Cheap Trick Survives Freak Accident at Ottawa Bluesfest
During Cheap Trick’s performance at Ottawa festival, the stage goes down – and they live to tell the story
Describing what happened at the Ottawa Bluesfest in Ontario, Canada is nothing short of a miracle. Out of nowhere, gusts of wind, estimated somewhere between 96 and 100 miles per hour, blew at the stage while rock band Cheap Trick performed their live set. “It just blew everything back, cymbals are flying and everything. And we’re just like ‘get off the stage!’ and then I heard the rivets in the truss just starting to pop,” said the band’s manager Dave Frey.
The stage gave in to the forces of nature and collapsed. Amateur video taken from a YouTube user named gastorch997 surfaced on media websites and news broadcasts, revealing what looked like an earthquake as the stage succumbed at rapid speed. “It was like the Titanic or something, and it just started coming down, the roof fell,” he recalls. Amazingly, the band survived, with minor scrapes and bruises. A few fans were reported to be injured and the band’s truck driver did sustain an injury to his abdomen and a cracked femur.
All of Cheap Trick’s equipment and instruments were totally destroyed. Still the band is grateful to be alive. “We are so thankful,” Dave Frey adds. “It’s so unbelievable that with everything that happened, with the crowd, tents flying away and debris flying.”
News is surfacing that this isn’t the first time the stage company behind the Ottawa Bluesfest has been a victim of this type of catastrophe. A similar incident happened in June 30, two years ago, where the roof of an outdoor stage buckled and fell at Quebec City’s Grand Rire comedy festival after high winds and heavy rains chipped away at the stage’s structure.
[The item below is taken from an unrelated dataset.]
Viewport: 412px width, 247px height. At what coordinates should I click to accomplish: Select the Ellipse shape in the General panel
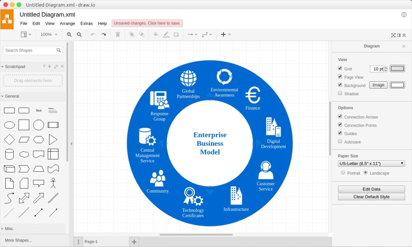pyautogui.click(x=9, y=125)
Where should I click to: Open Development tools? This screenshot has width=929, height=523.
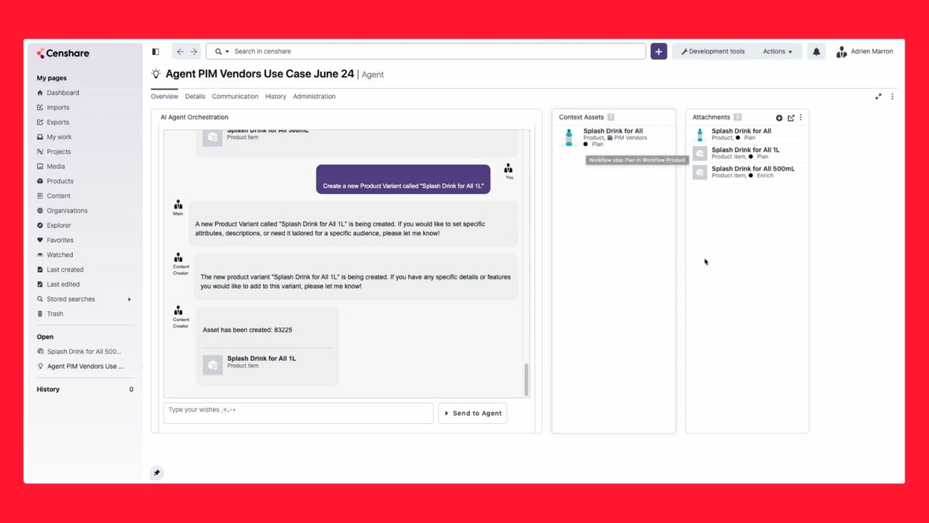tap(712, 52)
Luckily, no one was injured, but investigators are once again analyzing Groupe Berger’s staging company, wondering if they are taking all precautions with their setups.
Berger responded to the stage collapse at the Ottawa festival. “I don’t believe it,” he said. The high-tech stage built by Berger’s company was estimated to be worth $1.8 million. “It’s not something that’s been done on the corner of a table. There’s hundreds of thousands spent on engineering for those type of structures. All of Berger’s setups are inspected and approved by six licensed engineers before they are erected for use and are normally inspected daily by Berger’s technicians. It is still unclear if the Bluesfest stage received scrutiny from local government.
Cheap Trick, with their blend of power pop and their edgy hard rock, is best known for their hits””Surrender,” “I Want You to Want Me,” “Dream Police,” and “The Flame.”
So what do you think?
Scary stuff or what?
Do you think our Canadian neighbors need to tighten up on staging specifications?
Should the festival or the Berger’s company be penalized for the accident?
If high winds were the only cause they must engineer the hell out of the port-a-potties that were all standing in the park after the storm. And the vendors tents. And the other four stages. And the garbage cans. I am a technician who was helping the one Berger employee cut steel cables used to replace straps that had been cut the night The Black Keys played. Those cut straps allowed the walls to flap freely. After that night Stephan Berger was pissed off at the expense of the straps and, he ordered his guy to use steel so that we COULDN’T cut the walls away so easily. In my opionion if we had gotten the walls off in time the stage would have stayed up. Also, I have read a quote from Stephan Berger saying that we’ll never know the true force of the wind. He must have forgotten the weather station on top of the stage that was constantly monitored by his employee. I and many other local technicians have been saying that the Mega Stage is a death trap for years, and another collapse inevitable. The NCC fired them from providing stages for them last year because the stage in Major’s Hill Park (that I worked on) was deficient. It is a miracle no one was killed. If the stage had blown forward the death toll wpould have been in the hundreds.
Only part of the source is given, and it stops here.